I am thinking about purchasing a down imaging depth finder. I fish walleye in devils lake wich is highly structured and I think would be a awesome tool and Lake of the woods where I think it would be handy for locating schools of fish on the mud flats. Do you think a guy should hold out and wait for newer better technology? Has anyone heard if it will work threw the ice to locate fish and structure? Since it came out this year Im also wondering how long it will take for the price to come down a little. $1200-$3000 is alot of money to throw around. Thanks for any input


----------



## ruger1 (Aug 16, 2006)

As someone who's been running the HB side imaging technology for sometime now. I suggest you dropping the 3k without hesitation. My only regret is that I bought the 997 instead of the 1197. I have been nothing but happy with this setup.

I am a little bummed that HB does not support radar and I'll need to install Raymarine or Lowrance to have Radar in the boat.

Jason Halfen has used his 1197 on the ice and posted some pics and a report about it on IDOfishing.com. Hope that helps.

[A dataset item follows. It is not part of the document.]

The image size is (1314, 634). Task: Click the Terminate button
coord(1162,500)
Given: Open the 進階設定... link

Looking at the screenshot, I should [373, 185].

HB offered side imaging a few years ago. Three years ago I think. Lowrance has just offered (this year) their version of side imaging called structure scan. I've heard a lot of bad things about Lowrance as a whole. Bad customer service, bugs in the new system, etc.

Next time around I'm going to seriously consider Lowrance as I can get side imaging, radar support, instrumentation cluster, and satellite weather. However that's a good 3 years away.

http://www.idofishing.com/forum/showflat.php/Number/856380/fpart/1/some-side-and-down-images Check out this link of some cool images I took with my 997. The first couple are schools of bait fish. The last on is a school of sauger hanging at the edge of a drop off.


----------



## nodakoutdoors.com (Feb 27, 2002)

I use the HDS sidescan. I use it most when trolling off the channel on Lake Oahe. It nice to see clear definition between the dropoffs and the flats. You can pinpoint structure and make them on GPS in a flash. It really makes a difference driving between flooded treelines. We fish Oahe a lot like Devils, find flooded trees off deeper water and the fish are usually there.


----------